-- Exercise material --
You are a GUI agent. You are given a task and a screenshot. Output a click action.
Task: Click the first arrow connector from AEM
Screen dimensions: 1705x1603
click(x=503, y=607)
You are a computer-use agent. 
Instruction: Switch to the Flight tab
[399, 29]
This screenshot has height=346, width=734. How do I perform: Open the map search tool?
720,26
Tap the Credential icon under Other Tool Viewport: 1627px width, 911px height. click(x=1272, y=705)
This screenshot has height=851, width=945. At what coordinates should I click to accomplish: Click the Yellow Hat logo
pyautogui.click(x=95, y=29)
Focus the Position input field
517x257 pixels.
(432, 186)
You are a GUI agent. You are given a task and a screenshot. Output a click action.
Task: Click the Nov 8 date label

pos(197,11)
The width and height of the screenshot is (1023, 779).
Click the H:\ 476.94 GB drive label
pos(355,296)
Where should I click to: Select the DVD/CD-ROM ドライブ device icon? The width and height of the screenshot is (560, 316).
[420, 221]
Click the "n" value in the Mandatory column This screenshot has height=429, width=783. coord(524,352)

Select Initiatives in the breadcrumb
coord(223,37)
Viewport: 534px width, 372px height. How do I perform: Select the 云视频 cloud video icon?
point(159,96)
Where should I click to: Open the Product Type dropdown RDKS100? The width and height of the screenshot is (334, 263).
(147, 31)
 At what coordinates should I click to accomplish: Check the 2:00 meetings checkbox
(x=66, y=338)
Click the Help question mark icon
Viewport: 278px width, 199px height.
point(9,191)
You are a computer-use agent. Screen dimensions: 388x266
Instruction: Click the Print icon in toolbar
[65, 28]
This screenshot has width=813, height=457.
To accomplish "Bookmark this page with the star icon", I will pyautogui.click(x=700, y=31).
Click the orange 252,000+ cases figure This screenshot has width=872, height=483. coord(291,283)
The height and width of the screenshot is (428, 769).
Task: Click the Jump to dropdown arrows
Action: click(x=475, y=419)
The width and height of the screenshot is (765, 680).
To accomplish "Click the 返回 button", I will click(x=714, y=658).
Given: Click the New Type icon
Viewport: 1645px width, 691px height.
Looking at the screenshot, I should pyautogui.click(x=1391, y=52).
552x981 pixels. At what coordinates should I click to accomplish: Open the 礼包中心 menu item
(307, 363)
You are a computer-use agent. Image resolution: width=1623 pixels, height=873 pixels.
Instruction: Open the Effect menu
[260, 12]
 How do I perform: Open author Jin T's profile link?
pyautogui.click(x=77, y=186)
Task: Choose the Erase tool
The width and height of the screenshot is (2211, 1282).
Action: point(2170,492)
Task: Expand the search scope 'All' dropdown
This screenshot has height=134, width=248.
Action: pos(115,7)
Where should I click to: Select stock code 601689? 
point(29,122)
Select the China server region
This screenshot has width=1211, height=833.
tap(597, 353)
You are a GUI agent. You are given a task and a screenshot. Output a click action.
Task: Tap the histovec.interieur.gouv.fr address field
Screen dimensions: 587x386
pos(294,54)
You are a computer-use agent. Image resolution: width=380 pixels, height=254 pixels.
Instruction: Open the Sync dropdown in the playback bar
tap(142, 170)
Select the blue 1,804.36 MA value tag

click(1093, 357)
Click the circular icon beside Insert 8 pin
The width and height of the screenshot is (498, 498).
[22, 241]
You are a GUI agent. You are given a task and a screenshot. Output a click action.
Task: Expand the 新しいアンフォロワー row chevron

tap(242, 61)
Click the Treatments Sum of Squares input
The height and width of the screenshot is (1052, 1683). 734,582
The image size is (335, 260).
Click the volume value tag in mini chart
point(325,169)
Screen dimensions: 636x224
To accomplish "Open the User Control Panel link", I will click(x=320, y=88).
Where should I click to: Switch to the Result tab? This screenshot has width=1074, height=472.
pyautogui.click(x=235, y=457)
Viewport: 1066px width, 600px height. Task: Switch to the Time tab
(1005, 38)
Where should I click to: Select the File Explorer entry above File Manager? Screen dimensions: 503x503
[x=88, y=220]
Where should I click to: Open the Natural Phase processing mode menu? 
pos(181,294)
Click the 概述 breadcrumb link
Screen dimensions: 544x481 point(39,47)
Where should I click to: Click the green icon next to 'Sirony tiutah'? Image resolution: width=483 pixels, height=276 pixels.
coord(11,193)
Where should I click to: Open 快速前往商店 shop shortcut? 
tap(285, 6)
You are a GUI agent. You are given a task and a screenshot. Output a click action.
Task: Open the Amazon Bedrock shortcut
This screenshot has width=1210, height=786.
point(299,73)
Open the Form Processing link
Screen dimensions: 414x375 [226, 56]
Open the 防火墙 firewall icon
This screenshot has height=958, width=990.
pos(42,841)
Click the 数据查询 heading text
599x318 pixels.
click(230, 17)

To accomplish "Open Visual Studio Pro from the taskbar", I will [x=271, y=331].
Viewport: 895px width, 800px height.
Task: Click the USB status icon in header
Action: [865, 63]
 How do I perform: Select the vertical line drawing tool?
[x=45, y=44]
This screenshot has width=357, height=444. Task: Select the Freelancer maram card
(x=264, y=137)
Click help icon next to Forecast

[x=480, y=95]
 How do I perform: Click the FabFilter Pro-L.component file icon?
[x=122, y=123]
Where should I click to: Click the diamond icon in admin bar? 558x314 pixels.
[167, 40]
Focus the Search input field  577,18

-- What you have to do --
Copy out all of the entries above word for word.

-- Solution for this task --
You are a GUI agent. You are given a task and a screenshot. Output a click action.
Task: Click the first arrow connector from AEM
Screen dimensions: 1705x1603
click(x=503, y=607)
You are a computer-use agent. 
Instruction: Switch to the Flight tab
[399, 29]
This screenshot has height=346, width=734. How do I perform: Open the map search tool?
720,26
Tap the Credential icon under Other Tool Viewport: 1627px width, 911px height. click(x=1272, y=705)
This screenshot has height=851, width=945. At what coordinates should I click to accomplish: Click the Yellow Hat logo
pyautogui.click(x=95, y=29)
Focus the Position input field
517x257 pixels.
(432, 186)
You are a GUI agent. You are given a task and a screenshot. Output a click action.
Task: Click the Nov 8 date label

pos(197,11)
The width and height of the screenshot is (1023, 779).
Click the H:\ 476.94 GB drive label
pos(355,296)
Where should I click to: Select the DVD/CD-ROM ドライブ device icon? The width and height of the screenshot is (560, 316).
[420, 221]
Click the "n" value in the Mandatory column This screenshot has height=429, width=783. coord(524,352)

Select Initiatives in the breadcrumb
coord(223,37)
Viewport: 534px width, 372px height. How do I perform: Select the 云视频 cloud video icon?
point(159,96)
Where should I click to: Open the Product Type dropdown RDKS100? The width and height of the screenshot is (334, 263).
(147, 31)
 At what coordinates should I click to accomplish: Check the 2:00 meetings checkbox
(x=66, y=338)
Click the Help question mark icon
Viewport: 278px width, 199px height.
point(9,191)
You are a computer-use agent. Screen dimensions: 388x266
Instruction: Click the Print icon in toolbar
[65, 28]
This screenshot has width=813, height=457.
To accomplish "Bookmark this page with the star icon", I will pyautogui.click(x=700, y=31).
Click the orange 252,000+ cases figure This screenshot has width=872, height=483. coord(291,283)
The height and width of the screenshot is (428, 769).
Task: Click the Jump to dropdown arrows
Action: click(x=475, y=419)
The width and height of the screenshot is (765, 680).
To accomplish "Click the 返回 button", I will click(x=714, y=658).
Given: Click the New Type icon
Viewport: 1645px width, 691px height.
Looking at the screenshot, I should pyautogui.click(x=1391, y=52).
552x981 pixels. At what coordinates should I click to accomplish: Open the 礼包中心 menu item
(307, 363)
You are a computer-use agent. Image resolution: width=1623 pixels, height=873 pixels.
Instruction: Open the Effect menu
[260, 12]
 How do I perform: Open author Jin T's profile link?
pyautogui.click(x=77, y=186)
Task: Choose the Erase tool
The width and height of the screenshot is (2211, 1282).
Action: point(2170,492)
Task: Expand the search scope 'All' dropdown
This screenshot has height=134, width=248.
Action: pos(115,7)
Where should I click to: Select stock code 601689? 
point(29,122)
Select the China server region
This screenshot has width=1211, height=833.
tap(597, 353)
You are a GUI agent. You are given a task and a screenshot. Output a click action.
Task: Tap the histovec.interieur.gouv.fr address field
Screen dimensions: 587x386
pos(294,54)
You are a computer-use agent. Image resolution: width=380 pixels, height=254 pixels.
Instruction: Open the Sync dropdown in the playback bar
tap(142, 170)
Select the blue 1,804.36 MA value tag

click(1093, 357)
Click the circular icon beside Insert 8 pin
The width and height of the screenshot is (498, 498).
[22, 241]
You are a GUI agent. You are given a task and a screenshot. Output a click action.
Task: Expand the 新しいアンフォロワー row chevron

tap(242, 61)
Click the Treatments Sum of Squares input
The height and width of the screenshot is (1052, 1683). 734,582
The image size is (335, 260).
Click the volume value tag in mini chart
point(325,169)
Screen dimensions: 636x224
To accomplish "Open the User Control Panel link", I will click(x=320, y=88).
Where should I click to: Switch to the Result tab? This screenshot has width=1074, height=472.
pyautogui.click(x=235, y=457)
Viewport: 1066px width, 600px height. Task: Switch to the Time tab
(1005, 38)
Where should I click to: Select the File Explorer entry above File Manager? Screen dimensions: 503x503
[x=88, y=220]
Where should I click to: Open the Natural Phase processing mode menu? 
pos(181,294)
Click the 概述 breadcrumb link
Screen dimensions: 544x481 point(39,47)
Where should I click to: Click the green icon next to 'Sirony tiutah'? Image resolution: width=483 pixels, height=276 pixels.
coord(11,193)
Where should I click to: Open 快速前往商店 shop shortcut? 
tap(285, 6)
You are a GUI agent. You are given a task and a screenshot. Output a click action.
Task: Open the Amazon Bedrock shortcut
This screenshot has width=1210, height=786.
point(299,73)
Open the Form Processing link
Screen dimensions: 414x375 [226, 56]
Open the 防火墙 firewall icon
This screenshot has height=958, width=990.
pos(42,841)
Click the 数据查询 heading text
599x318 pixels.
click(230, 17)

To accomplish "Open Visual Studio Pro from the taskbar", I will [x=271, y=331].
Viewport: 895px width, 800px height.
Task: Click the USB status icon in header
Action: [865, 63]
 How do I perform: Select the vertical line drawing tool?
[x=45, y=44]
This screenshot has width=357, height=444. Task: Select the Freelancer maram card
(x=264, y=137)
Click help icon next to Forecast

[x=480, y=95]
 How do I perform: Click the FabFilter Pro-L.component file icon?
[x=122, y=123]
Where should I click to: Click the diamond icon in admin bar? 558x314 pixels.
[167, 40]
Focus the Search input field  577,18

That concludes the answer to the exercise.